As apple document said, "Frameworks for iOS. iOS developers can now create dynamic frameworks. Frameworks are a collection of code and resources to encapsulate functionality that is valuable across multiple projects. Frameworks work perfectly with extensions, sharing logic that can be used by both the main application and the bundled extensions.", see full page from here.

Taking the security issue as consideration, I got the reject reason of dynamic library before iOS8, see details from "DarkDust's answer". But, how does it "just work" in iOS8? @appstore_reviewers?

Anyway, currently I'm writing a sample demo app and try to upload it to Appstore for review, the main feature is downloading a framework from internet to client and dlopen it. Hope that really "just works"!
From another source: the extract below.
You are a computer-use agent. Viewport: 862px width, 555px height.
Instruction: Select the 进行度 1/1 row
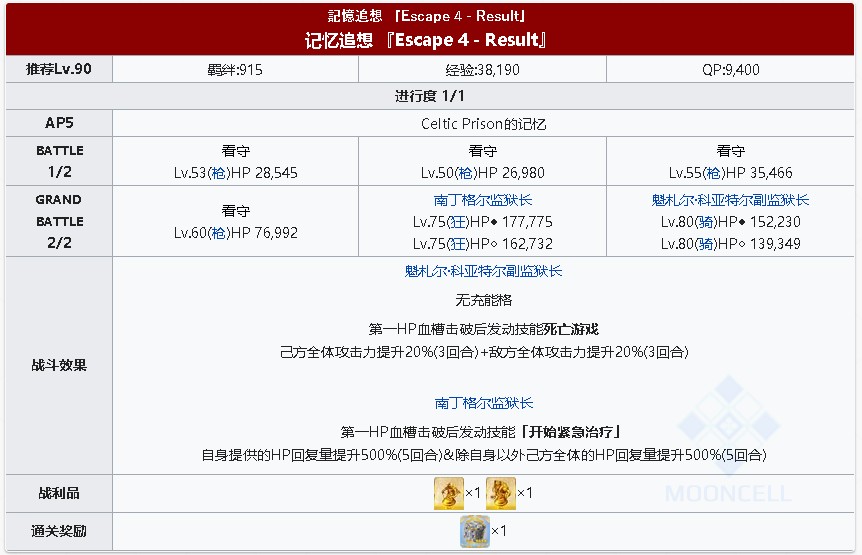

Besides, the deployment target is iOS7.0, not sure it could works well in it. I didn't get a so clear understand on differences between "dynamic library" and "framework", I think they are the same and in this thread I mean "Cocoa-touch framework" which could create in Xcode 6.

Some background: I'm trying to build an iOS app which does't contain extension feature, my cocoa-touch framework is for easy expand without uploading a new version as it comes from internet....

UPDATE I published a demo project GMDemo here, will try to upload to Appstore.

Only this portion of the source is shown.